作戦会議
「さてと……腹ごしらえがてら作戦会議といこうか?」
ヨミと協力して作った食事をテーブルへと並べながら、俺は皇獅獣討伐の為の作戦会議を開いた。
「先ずはどうやって奴を倒す?」
「真正面から向かってもまた返り討ちになりそうね」
「奇襲をかけるのはどうですか?」
「セイン……お前、意外と策士家みてぇな事を言うな?」
「えっ?だ、駄目でしたか?」
「いや?別に構わねぇよ。ただちょっと意外だったなと思っただけだ」
料理を口に運びながら意見を言い合う俺達。
セインが出した案が有効かと思ったが、オウルがそれを否定した。
「駄目ですね。奴はかなり鼻が利きますし耳も良いです。奇襲をかけようと待機しても直ぐに見つかってしまいますよ」
「振り出しに戻ったな」
「それでしたら……」
話が振り出しに戻った事に頭を悩ませている中、おずおずと手を挙げて声を発したイヴに俺達が注目する。
「耳と鼻をどうにかすれば良いんですよね?」
「えぇ、それならば希望は見えてきますが……」
「それでしたら大きな音を出したり、強い匂いで私達の匂いを消せば良いのではないでしょうか?」
「なるほど!それならば奇襲も容易と思われるな」
「しかし音と匂いはどう致しましょう?」
「鍋などで鳴らせば良かろう?」
「そうするとその分人手が取られて戦える人が少なくなってしまうわ」
再び頭を悩ませる俺達……その時、俺はふとある事を思い出し、それをオウルに訊ねてみた。

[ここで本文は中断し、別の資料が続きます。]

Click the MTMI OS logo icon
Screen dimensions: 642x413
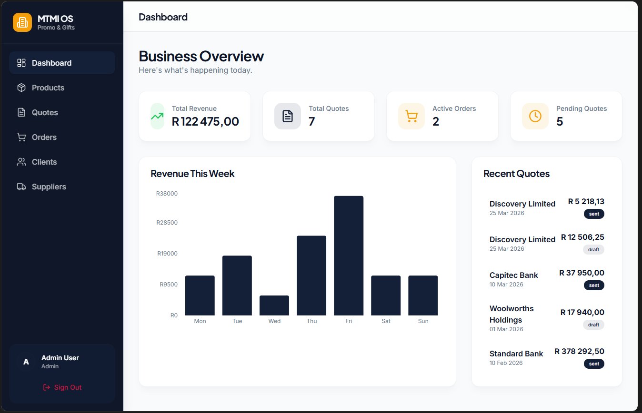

「オウル。お前、俺がまだフクロウだったお前と山に散策しに行った時のことを覚えてるか?」
「それはいつ頃でしょうか?」
「ヨミと出会う前。お前の案内で砕牙獣を討伐しに行った時の事だよ」
「あぁ、あの時ですか。もちろん覚えておりますが……それがどうかしましたか?」
疑問符を浮かべ、首を傾げながら俺を見るオウル。
俺は彼女に向けて更にこう続けた。
「その時に色々と珍しい物を見つけてはお前に聞いて、そして拾ってきてたろ?」
「あぁ、確かにそんな事がありましたねぇ」
「その中に一つだけクッソヤバいもんがあったの覚えてるか?青と緑が入り交じった、所々黒い斑点があるあのキノコの事」
「あぁクサリダケですか。あれはここ一帯に住む動物達の間では耐えられない匂いとして有名でしたよ……────っ、ま、まさか……」
「そのまさかだよ」
一気に顔が引きつるオウルに俺はニヤリと口角を吊り上げる。
俺が何を言おうとしているのか察したオウルは青ざめた表情で首を横へと振る。
「ねぇ……その〝クサリダケ〟って何なの?私は名前すら聞いた事が無いのだけれど」
「僕もです」
「私も……」
何も知らないヨミ達三人を他所にオウル達使い魔四人は冷や汗を流し始めていた。
そしてヨミはどうしてもクサリダケの事が知りたかったらしく、丁度目が合ったレイヴンに問いかけていた。
「レイヴン、クサリダケって何なのかしら?」
「と……とても臭いキノコに御座いますれば。その匂いで気を失う者もおるくらいでして、特に胞子がとても臭いので御座るよ」
レイヴンはその事を想像しただけでも気分が悪くなったようだ。
俺は一旦奥へと向かうと、倉庫に置いてあった小瓶を手に取り戻る。
「それ……」
ヨミが顔を引き攣らせながら小瓶を指差す。
そう……一見、何の変哲もない粉のように見えるが、これはそのクサリダケを粉末状にしたものだ。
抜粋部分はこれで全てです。